Learning to Detect Slip with Barometric Tactile Sensors and a Temporal Convolutional Neural Network

TL;DR

This paper introduces a learning-based slip detection method using durable, inexpensive barometric tactile sensors and a temporal convolutional neural network, demonstrating high accuracy and robustness in real-world manipulation tasks.

Contribution

It presents the first application of barometric tactile sensors with deep learning for slip detection in robotics, showing effective generalization and robustness.

Findings

High slip detection accuracy achieved

Robustness to slip speed and direction demonstrated

Successful generalization to unseen objects and scenarios

Abstract

The ability to perceive object slip via tactile feedback enables humans to accomplish complex manipulation tasks including maintaining a stable grasp.
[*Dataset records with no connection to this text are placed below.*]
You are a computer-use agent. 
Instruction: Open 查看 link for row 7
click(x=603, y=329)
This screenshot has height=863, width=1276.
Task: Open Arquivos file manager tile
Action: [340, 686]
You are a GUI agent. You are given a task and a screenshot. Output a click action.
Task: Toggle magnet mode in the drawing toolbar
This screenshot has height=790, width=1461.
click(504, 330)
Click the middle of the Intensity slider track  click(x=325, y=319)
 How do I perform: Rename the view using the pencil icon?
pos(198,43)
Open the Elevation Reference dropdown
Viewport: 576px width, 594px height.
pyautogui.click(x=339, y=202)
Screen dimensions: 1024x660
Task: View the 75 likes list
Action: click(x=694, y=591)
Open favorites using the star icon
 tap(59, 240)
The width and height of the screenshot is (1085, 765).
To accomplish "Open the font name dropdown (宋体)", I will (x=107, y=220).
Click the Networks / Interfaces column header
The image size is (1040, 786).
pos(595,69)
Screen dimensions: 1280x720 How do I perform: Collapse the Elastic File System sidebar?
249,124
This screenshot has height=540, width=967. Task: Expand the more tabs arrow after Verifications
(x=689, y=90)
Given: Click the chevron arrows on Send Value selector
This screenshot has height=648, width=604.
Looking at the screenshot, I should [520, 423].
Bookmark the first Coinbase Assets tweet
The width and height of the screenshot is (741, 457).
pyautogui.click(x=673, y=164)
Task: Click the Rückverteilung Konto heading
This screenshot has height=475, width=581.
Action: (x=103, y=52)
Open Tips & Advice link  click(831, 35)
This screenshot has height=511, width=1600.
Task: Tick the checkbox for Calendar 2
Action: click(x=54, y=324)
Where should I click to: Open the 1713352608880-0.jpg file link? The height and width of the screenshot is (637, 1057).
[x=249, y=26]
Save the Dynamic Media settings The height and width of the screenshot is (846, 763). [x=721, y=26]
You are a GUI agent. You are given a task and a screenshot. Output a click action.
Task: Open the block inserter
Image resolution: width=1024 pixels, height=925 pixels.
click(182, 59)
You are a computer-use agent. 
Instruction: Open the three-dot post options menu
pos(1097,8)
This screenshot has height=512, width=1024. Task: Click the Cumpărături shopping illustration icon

Despite the utility of tactile information for many applications, tactile sensors have yet to be widely deployed in industrial robotics settings; part of the challenge lies in identifying slip and other events from the tactile data stream. In this paper, we present a learning-based method to detect slip using barometric tactile sensors. These sensors have many desirable properties including high durability and reliability, and are built from inexpensive, off-the-shelf components. We train a temporal convolution neural network to detect slip, achieving high detection accuracies while displaying robustness to the speed and direction of the slip motion. Further, we test our detector on two manipulation tasks involving a variety of common objects and demonstrate successful generalization to real-world scenarios not seen during training. We argue that barometric tactile sensing technology, combined with data-driven learning, is suitable for many manipulation tasks such as slip compensation.